> **Directions**
Your answer should hold only the lines from the start of the data below through the line with "This screenshot has width=709, height=533.", copied exactly, with pictures left out.

[Stored data]

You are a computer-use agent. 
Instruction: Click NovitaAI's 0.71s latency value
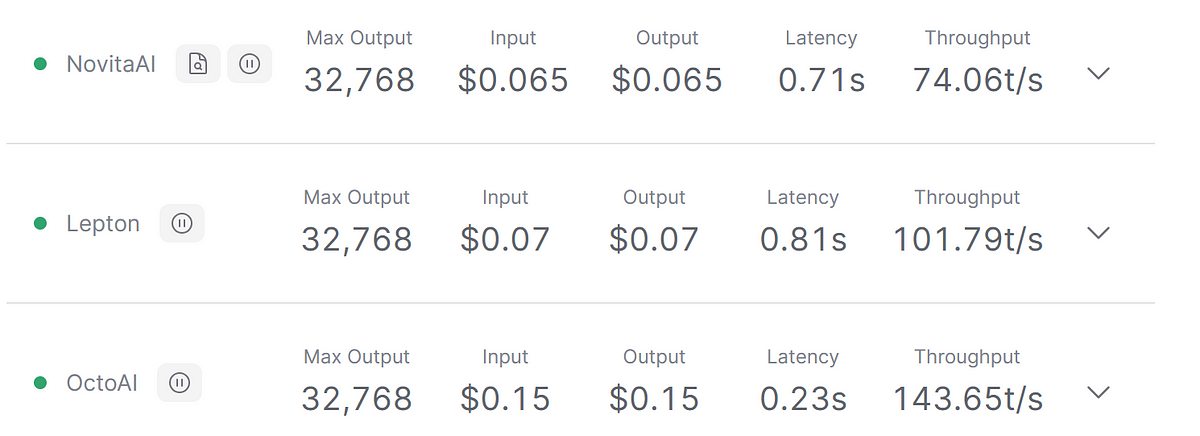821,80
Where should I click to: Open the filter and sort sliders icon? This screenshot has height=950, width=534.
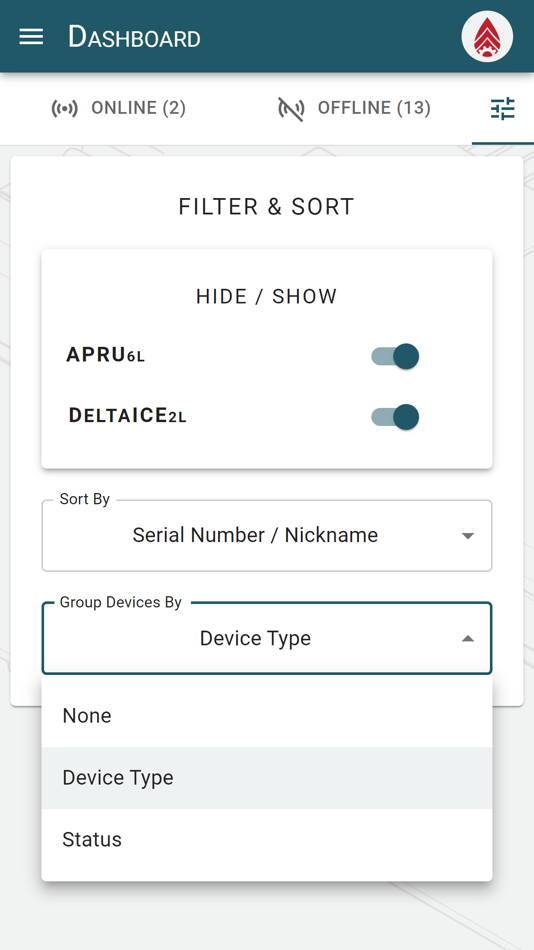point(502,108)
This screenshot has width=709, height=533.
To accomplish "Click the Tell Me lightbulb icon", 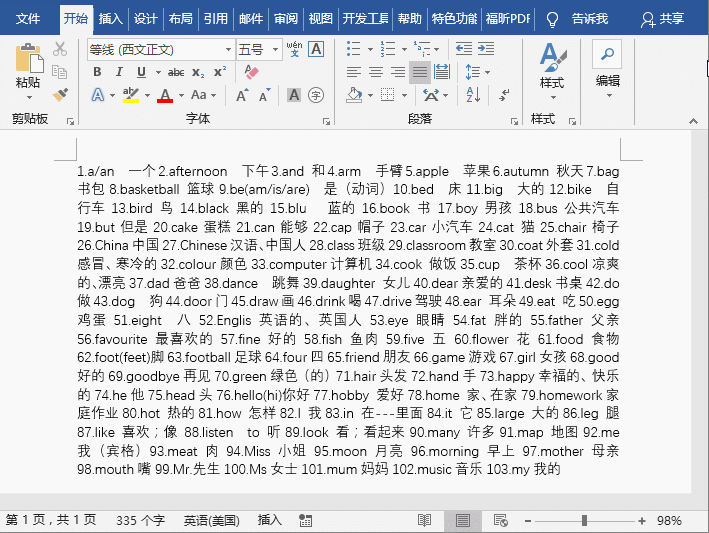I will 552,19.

> **Problem solution**
You are a computer-use agent. 
Instruction: Click NovitaAI's 0.71s latency value
821,80
Where should I click to: Open the filter and sort sliders icon? This screenshot has height=950, width=534.
point(502,108)
This screenshot has width=709, height=533.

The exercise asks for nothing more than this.